The original ITERS (Harms, Cryer, & Clifford, 1990) contained 34 Items organized into 7 subscales. Each Item was presented as a 7-point Likert-type scale with four quality levels, with each level defined by a descriptive paragraph that illustrated its expected aspects of quality. The ITERS-Revised Edition (Harms, Cryer, & Clifford, 2003) consisted of 39 Items organized into 7 subscales. In the revised edition, each level of each Item was defined by numbered indicators. This change enabled assessors to more accurately assign scores and to use the measure more precisely to guide program improvement. The ITERS-R Updated version (Harms, Cryer, & Clifford, 2006) contained the same 39 Items and 7 subscales, but included an expanded Scoresheet and expanded notes for clarification. The updated ITERS-R served as the basis for the current, completely revised ITERS-3. We have maintained the approach of using indicators that are evaluated on the basis of classroom observation, and have added and revised Items and indicators significantly to reflect current knowledge and practice in the field.

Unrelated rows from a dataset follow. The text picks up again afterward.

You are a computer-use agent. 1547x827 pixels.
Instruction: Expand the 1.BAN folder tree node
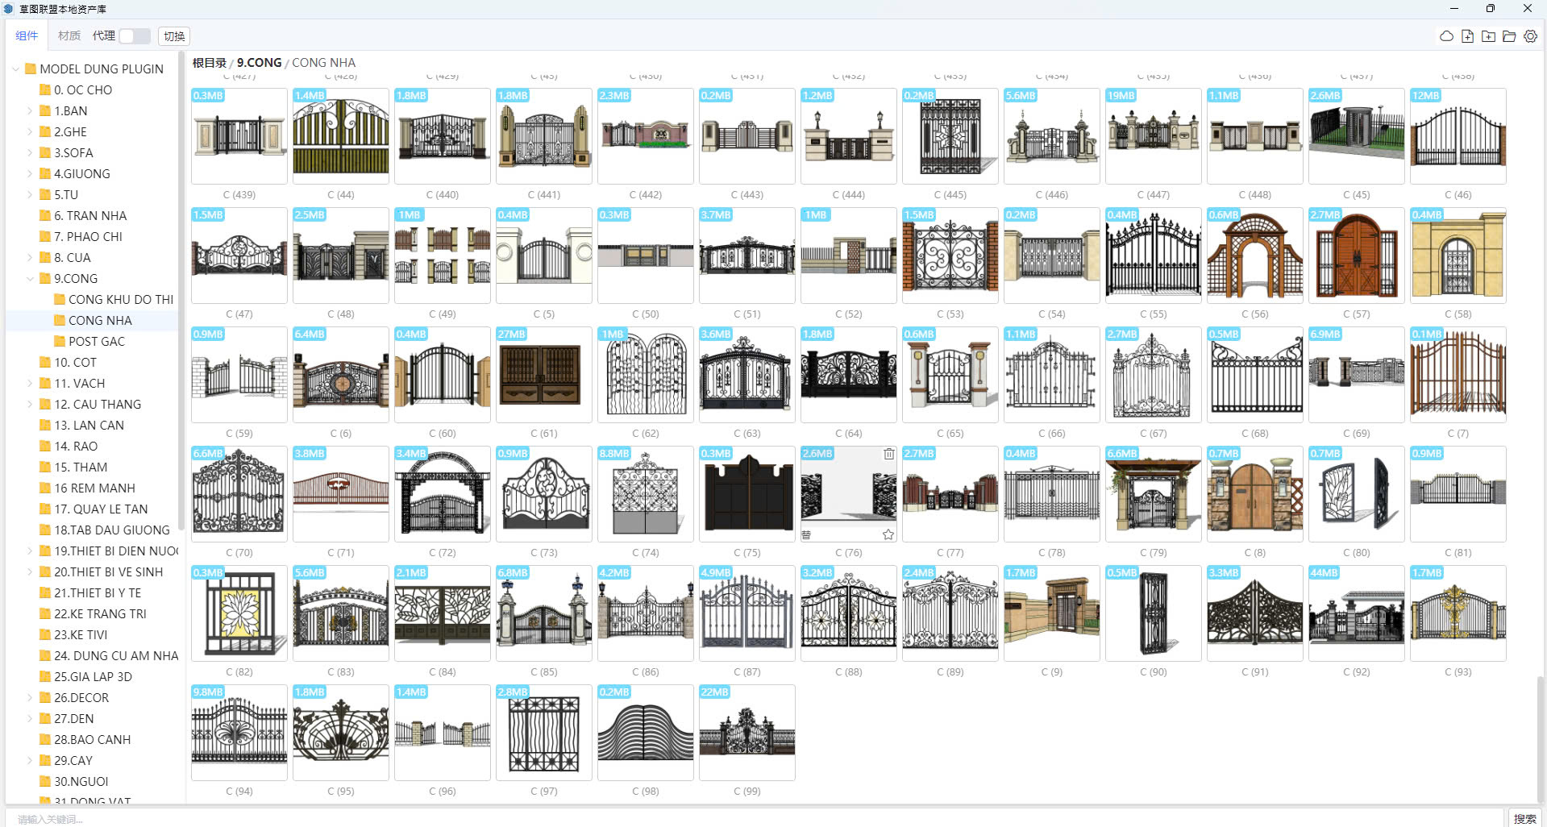(x=31, y=111)
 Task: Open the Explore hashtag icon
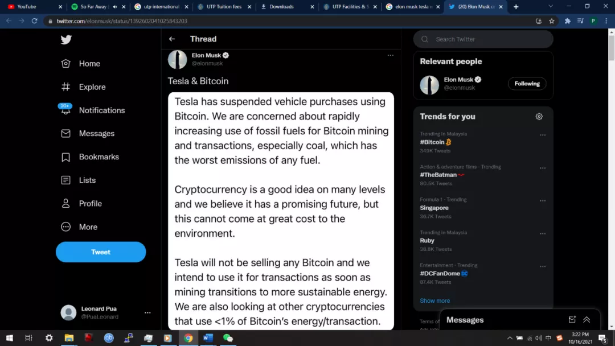click(66, 87)
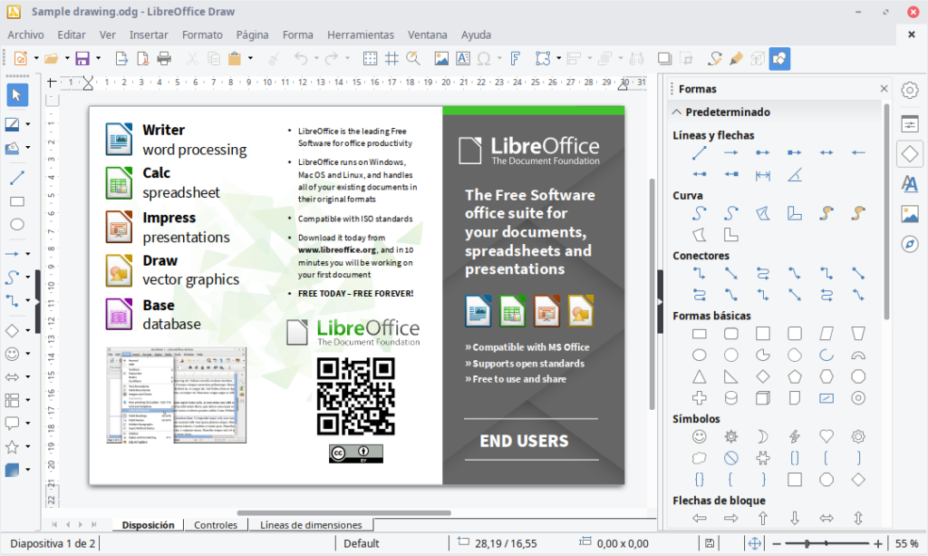Switch to the Controles tab

(x=216, y=524)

The previous versions of the ITERS applied to classrooms in which the majority of children were younger than 30 months (2.5 years). The ITERS-3 expands the age range and is valid and appropriate for classrooms in which the majority of children are younger than 36 months, thus covering the entire birth-to-age-3 period. This expansion makes the tool a better match for the structure of most early childhood programs in the United States, which group children into year-based cohorts, and also makes the scale complementary with the ECERS-3, which applies to classrooms in which most children are older than age 3.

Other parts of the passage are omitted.